Exercise prompt. Within the records, say how many lines include the word "will"; the answer should be the number and no more.
********
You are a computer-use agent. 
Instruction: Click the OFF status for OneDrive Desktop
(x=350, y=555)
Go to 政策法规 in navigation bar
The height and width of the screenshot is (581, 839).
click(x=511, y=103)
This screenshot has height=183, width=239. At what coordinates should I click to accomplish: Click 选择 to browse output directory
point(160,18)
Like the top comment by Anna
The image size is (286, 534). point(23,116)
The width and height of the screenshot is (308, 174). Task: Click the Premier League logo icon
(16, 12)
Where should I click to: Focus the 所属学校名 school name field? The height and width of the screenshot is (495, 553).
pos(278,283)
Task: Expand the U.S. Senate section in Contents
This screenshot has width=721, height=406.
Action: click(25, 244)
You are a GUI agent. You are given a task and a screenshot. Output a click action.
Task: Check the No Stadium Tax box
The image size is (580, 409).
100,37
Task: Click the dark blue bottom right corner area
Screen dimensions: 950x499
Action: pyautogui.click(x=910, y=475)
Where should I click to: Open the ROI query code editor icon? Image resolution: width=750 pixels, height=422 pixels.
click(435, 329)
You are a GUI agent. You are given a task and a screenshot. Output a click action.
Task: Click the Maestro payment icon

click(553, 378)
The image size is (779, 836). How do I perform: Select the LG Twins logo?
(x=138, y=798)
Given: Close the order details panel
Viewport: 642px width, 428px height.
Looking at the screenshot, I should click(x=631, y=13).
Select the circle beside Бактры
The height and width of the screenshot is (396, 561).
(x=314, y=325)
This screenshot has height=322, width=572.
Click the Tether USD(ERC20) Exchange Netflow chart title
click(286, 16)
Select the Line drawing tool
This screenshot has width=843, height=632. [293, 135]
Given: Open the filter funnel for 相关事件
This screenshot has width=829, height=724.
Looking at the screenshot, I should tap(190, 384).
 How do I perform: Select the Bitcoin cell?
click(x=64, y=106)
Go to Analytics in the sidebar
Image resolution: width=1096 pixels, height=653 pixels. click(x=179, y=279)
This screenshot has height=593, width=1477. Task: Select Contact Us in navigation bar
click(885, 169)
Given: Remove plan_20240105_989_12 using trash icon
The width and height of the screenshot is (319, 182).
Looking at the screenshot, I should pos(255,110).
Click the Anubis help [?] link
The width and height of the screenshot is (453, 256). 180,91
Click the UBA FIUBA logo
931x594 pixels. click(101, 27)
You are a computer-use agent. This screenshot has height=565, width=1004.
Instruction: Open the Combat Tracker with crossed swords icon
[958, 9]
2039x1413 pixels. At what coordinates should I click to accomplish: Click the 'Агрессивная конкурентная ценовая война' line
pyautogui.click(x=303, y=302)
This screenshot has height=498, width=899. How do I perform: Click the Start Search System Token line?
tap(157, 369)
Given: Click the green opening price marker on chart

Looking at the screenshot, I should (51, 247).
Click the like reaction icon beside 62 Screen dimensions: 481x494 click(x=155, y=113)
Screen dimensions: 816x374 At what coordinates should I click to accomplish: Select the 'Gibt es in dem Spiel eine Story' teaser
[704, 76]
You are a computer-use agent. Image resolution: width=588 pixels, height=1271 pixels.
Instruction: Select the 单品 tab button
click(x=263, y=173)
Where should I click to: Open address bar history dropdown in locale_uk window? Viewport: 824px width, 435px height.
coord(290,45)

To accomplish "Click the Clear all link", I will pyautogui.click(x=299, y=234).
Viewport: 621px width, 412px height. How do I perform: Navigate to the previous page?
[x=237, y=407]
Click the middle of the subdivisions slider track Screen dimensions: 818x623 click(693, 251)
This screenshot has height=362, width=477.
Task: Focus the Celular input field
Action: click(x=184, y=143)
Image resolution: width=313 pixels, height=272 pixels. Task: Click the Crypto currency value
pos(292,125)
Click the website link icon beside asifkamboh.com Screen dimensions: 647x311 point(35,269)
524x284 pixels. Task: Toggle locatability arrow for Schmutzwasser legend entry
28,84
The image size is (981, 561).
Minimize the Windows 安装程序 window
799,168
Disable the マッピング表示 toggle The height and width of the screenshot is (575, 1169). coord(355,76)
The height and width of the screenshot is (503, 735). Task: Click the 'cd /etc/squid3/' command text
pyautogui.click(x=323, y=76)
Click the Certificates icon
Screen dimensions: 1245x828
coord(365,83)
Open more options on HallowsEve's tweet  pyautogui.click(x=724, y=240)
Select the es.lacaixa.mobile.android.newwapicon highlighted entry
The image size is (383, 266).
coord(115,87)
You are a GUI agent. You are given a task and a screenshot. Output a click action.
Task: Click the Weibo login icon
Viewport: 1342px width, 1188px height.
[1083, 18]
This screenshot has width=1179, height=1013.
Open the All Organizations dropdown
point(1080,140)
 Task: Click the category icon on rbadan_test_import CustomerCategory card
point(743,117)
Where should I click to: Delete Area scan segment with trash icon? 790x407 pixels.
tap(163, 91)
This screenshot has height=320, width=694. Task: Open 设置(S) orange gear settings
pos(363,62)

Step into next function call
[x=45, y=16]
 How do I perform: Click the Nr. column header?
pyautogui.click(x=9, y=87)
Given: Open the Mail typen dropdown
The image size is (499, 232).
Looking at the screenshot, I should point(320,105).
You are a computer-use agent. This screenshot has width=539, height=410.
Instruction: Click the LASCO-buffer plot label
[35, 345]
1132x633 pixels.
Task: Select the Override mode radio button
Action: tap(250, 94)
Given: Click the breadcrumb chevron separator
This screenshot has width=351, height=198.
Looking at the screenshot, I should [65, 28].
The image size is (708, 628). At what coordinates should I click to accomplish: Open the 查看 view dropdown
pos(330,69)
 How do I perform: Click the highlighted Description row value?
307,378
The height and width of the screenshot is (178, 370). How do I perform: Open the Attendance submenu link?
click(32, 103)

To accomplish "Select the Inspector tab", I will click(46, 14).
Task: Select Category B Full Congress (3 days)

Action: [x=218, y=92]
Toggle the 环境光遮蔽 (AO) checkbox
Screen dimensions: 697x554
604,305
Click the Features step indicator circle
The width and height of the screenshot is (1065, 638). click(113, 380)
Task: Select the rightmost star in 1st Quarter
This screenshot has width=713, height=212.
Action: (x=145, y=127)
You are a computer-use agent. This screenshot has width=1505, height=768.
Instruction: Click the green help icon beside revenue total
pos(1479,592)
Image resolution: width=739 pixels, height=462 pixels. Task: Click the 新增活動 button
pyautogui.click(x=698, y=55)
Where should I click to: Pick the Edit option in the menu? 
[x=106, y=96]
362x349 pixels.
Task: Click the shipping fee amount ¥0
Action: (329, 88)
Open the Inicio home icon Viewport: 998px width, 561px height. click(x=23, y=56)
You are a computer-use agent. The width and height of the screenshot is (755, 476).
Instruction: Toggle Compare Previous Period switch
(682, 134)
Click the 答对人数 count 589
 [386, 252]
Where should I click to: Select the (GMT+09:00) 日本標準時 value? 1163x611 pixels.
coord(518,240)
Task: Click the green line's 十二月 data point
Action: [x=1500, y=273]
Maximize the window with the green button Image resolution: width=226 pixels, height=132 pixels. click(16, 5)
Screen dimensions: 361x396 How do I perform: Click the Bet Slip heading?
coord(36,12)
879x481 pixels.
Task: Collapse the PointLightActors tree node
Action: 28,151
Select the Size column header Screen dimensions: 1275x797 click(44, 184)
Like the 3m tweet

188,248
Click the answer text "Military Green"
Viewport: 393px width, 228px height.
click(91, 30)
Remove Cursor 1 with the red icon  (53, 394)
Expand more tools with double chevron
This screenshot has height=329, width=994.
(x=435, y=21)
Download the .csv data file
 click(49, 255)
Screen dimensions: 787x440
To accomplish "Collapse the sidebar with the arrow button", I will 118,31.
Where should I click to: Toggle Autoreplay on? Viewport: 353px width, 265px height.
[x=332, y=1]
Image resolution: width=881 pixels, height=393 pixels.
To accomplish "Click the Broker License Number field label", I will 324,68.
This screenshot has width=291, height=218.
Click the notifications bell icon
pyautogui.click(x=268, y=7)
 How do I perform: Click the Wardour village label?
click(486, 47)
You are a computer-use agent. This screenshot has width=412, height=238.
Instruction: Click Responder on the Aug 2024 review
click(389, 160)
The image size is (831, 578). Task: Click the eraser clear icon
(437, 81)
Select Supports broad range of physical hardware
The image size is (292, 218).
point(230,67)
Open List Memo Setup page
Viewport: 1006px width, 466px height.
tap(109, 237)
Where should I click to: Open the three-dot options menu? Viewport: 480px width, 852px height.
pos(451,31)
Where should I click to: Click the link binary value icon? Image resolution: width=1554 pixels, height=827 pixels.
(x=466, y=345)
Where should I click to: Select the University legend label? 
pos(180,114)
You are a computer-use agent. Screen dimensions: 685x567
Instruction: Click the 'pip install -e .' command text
********
Output for this task. 4